Sunday, March 9, 2008

So why a Bunny and Eggs for Easter?

So for those of you who don't know, there are 2 things about me that you should understand.
1) I am excentric. I am ADHD. When I am not at work in a store where I am in a position of leadership, I sometimes walk around like I am by myself. Some people think it is because I am quiet (YEAH RIGHT!), others because something is wrong... It is just because I am thinking about 20 different things at once....

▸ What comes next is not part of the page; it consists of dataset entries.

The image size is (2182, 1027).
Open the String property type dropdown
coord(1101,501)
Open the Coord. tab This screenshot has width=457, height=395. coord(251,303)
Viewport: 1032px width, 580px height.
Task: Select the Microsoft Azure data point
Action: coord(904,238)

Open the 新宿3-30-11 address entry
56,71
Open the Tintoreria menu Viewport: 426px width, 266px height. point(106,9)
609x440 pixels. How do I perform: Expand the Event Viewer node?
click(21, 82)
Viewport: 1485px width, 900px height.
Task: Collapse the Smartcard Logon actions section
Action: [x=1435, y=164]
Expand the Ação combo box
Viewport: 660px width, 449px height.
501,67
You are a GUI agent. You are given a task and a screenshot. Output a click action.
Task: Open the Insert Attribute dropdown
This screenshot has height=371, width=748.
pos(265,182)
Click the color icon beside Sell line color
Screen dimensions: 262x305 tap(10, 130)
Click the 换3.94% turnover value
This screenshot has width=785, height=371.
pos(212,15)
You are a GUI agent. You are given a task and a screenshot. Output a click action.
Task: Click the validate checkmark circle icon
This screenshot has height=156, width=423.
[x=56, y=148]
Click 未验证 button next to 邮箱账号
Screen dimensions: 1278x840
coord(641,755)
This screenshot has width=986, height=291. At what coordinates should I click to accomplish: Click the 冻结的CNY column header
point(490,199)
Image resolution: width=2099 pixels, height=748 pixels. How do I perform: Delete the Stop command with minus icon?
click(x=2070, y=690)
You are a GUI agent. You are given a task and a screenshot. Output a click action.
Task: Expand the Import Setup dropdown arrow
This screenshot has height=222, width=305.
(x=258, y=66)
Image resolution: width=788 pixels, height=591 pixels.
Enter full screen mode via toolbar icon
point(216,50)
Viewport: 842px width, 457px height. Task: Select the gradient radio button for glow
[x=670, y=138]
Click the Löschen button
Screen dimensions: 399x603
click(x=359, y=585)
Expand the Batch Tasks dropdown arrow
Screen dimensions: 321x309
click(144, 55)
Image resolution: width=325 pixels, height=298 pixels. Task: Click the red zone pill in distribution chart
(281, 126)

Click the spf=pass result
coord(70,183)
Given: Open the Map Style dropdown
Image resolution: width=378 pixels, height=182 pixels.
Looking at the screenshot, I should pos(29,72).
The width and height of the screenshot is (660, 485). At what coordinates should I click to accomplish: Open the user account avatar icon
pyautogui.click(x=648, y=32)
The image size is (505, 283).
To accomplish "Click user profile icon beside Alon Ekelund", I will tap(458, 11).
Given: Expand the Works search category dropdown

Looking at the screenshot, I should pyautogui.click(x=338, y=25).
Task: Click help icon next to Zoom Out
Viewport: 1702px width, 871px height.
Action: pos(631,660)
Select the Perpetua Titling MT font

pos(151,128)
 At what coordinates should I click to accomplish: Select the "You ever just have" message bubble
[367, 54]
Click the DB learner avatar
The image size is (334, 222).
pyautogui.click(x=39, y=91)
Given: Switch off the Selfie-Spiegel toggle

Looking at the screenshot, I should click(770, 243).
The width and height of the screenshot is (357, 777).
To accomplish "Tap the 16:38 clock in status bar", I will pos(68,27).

and 2) When I get something in my head I have to figure it out.
For example the other day I was watching the classic movie Alexander the Great from 1952. I found that Alexander defeated King Darius of Persia which made me think, was this a decendant of Queen Esther's husband? So I spent the next 25 min's completing a geneology from different sources on this King Darius. By the way he is an 8th generation from King Darius I who was the father to King Xerses who married Queen Esther and also fought the Spartans (300).

So long ago I had to figure out the above question: Why a Bunny and Eggs for Easter...
Then when pastor mentioned it today I just had to post this.

In English, the word "Easter" etymologically comes from an ancient pagan goddess of the spring named Eostre, related to German Ostara. According to a popular piece of folklore, Eostre once saved a bird whose wings had frozen during the winter by turning it into a rabbit. Because the rabbit had once been a bird, it could still lay eggs, and that rabbit became the modern Easter Bunny.

The precise origin of the custom of coloring eggs is not known, although it too is ancient; Greeks to this day typically dye their Easter eggs red, the color of blood, in recognition of the renewal of life in springtime (and, later, the blood of the sacrificed Christ). Some also use the color green, in honor of the new foliage emerging after the long "dead" time of winter. Other colors, including the pastels popular in the United States and elsewehere (possibly symbolizing the rainbow), seem to have come along later.

German Protestants wanted to retain the Catholic custom of eating colored eggs for Easter, but did not want to introduce their children to the Catholic rite of fasting. Eggs were forbidden to Catholics during the fast of Lent, which was the reason for the abundance of eggs at Easter time.

The idea of an egg-laying bunny came to the United States in the 18th century. German immigrants in the Pennsylvania Dutch area told their children about the "Osterhas" , sometimes spelled out as "Oschter Haws". "Hase" means "hare", not rabbit, and in Northwest European folklore the "Easter Bunny" indeed is a hare, not a rabbit. According to the legend, only good children received gifts of colored eggs in the nests that they made in their caps and bonnets before Easter. This legend is most likely rooted in the European folklore about Hares eggs which seems to have been a confusion between hares rasing their young at ground level and the finding of Plovers nests nearby, abandoned by the adults to distract predators.

A hundred years later, Jakob Grimm wrote of long-standing similar myths in Germany itself. Noting many related landmarks and customs, Grimm suggested that these derived from legends of Ostara.

So now you know the REST OF THE STORY!!!